First Reading - Malachi 3:1-4,23-24
Gospel - Luke 1:57-66
The prophet Malachi announces that the Lord is coming to his temple, but before that coming there is a messenger who prepares the way. This preparation is not merely external; it is like fire and soap—images that unsettle because they purify. God’s coming exposes, refines, and heals. The purpose is not destruction but restoration: worship made genuine again, relationships set right, hearts turned back toward one another. The final promise is striking—parents and children reconciled, generations healed. Salvation begins where fractured relationships are mended.
The Gospel from Luke shows how this promise begins to take flesh. The birth of John the Baptist does not arrive with royal fanfare, but with wonder, silence, and questions.

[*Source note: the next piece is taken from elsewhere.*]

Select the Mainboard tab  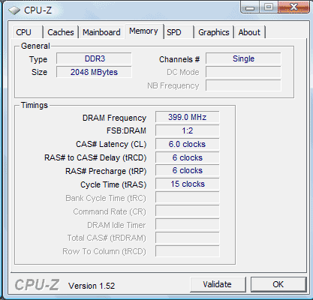click(x=101, y=32)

Zechariah’s muteness gives way to praise; a name given by God disrupts family expectation; fear gives rise to reflection. Everyone asks, “What then will this child be?”—because God is clearly at work beyond human planning.

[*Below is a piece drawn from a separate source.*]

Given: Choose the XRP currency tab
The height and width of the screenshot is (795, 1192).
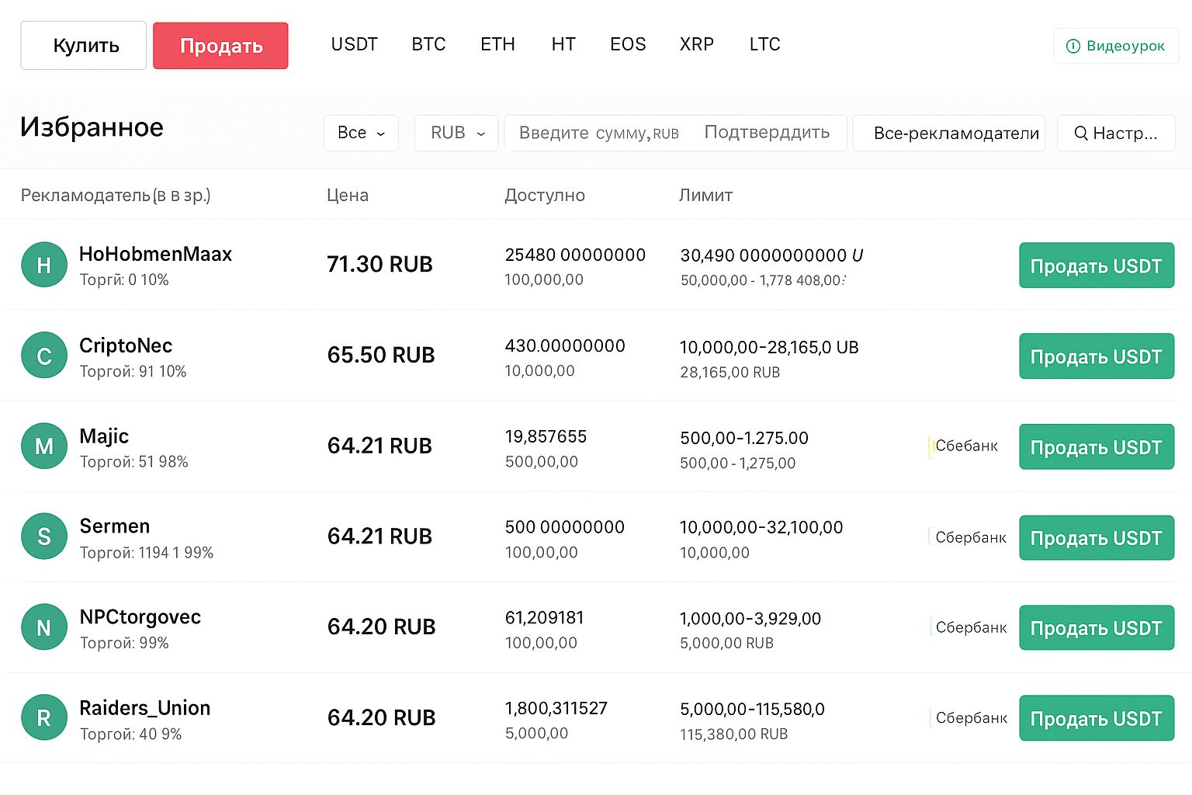Looking at the screenshot, I should [x=696, y=44].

John’s role echoes the promise of Malachi: he comes in the spirit of Elijah, not to dominate, but to prepare; not to draw attention to himself, but to turn hearts back to God. His very name—God has shown mercy—reveals the deeper meaning of purification. God’s refining fire is mercy that burns away what prevents love, truth, and faithfulness.

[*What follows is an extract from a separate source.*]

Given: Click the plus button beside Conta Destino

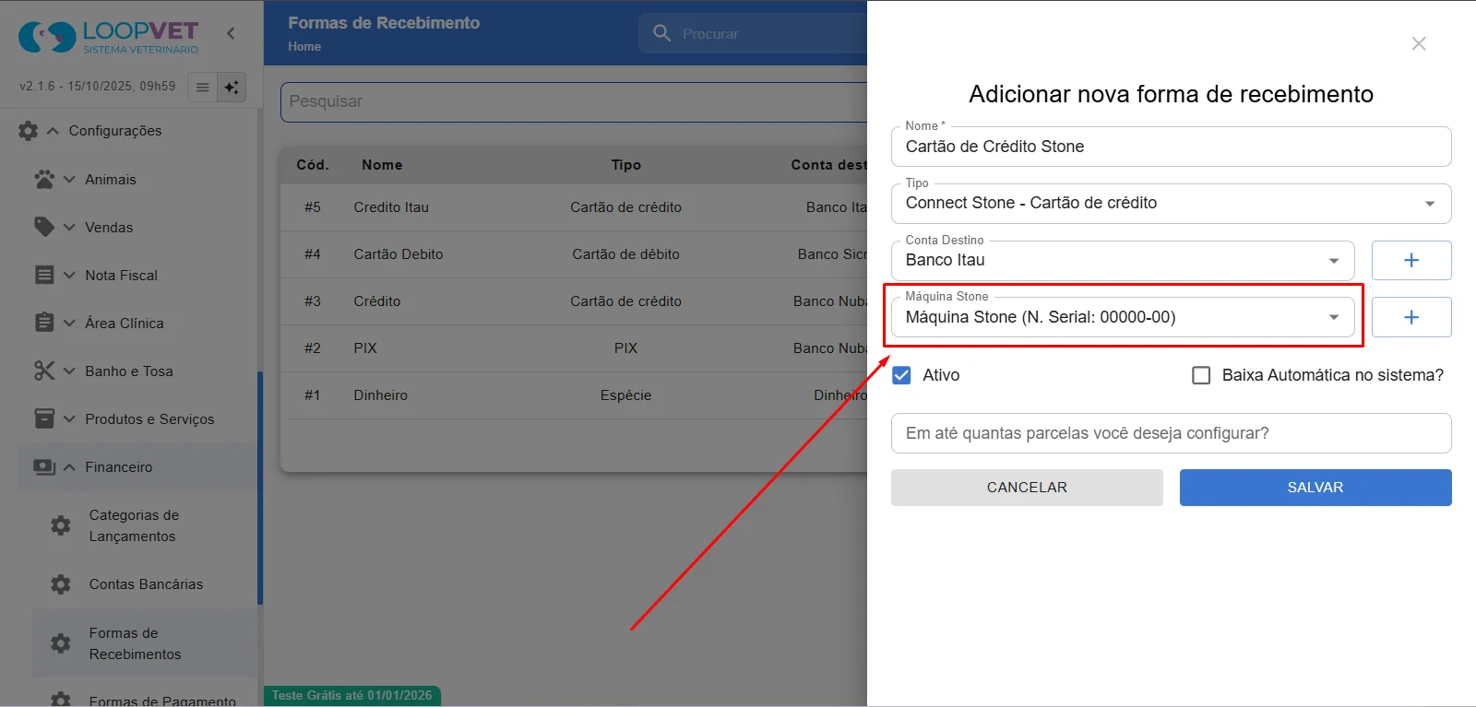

Dear friends, these readings invite us to examine how God prepares us today. Often, God’s work begins in hidden places: in silence, in obedience, in choices that seem small but faithful. Preparation for the Lord means allowing God to refine us—our motives, our relationships, our worship—so that when Christ comes, he finds not perfection, but openness.
Like the people in the Gospel, we are meant to ask not only who is this child? but also who am I becoming? When hearts turn back to God, when reconciliation replaces fear, and when praise rises from silence, then the way of the Lord is truly being prepared.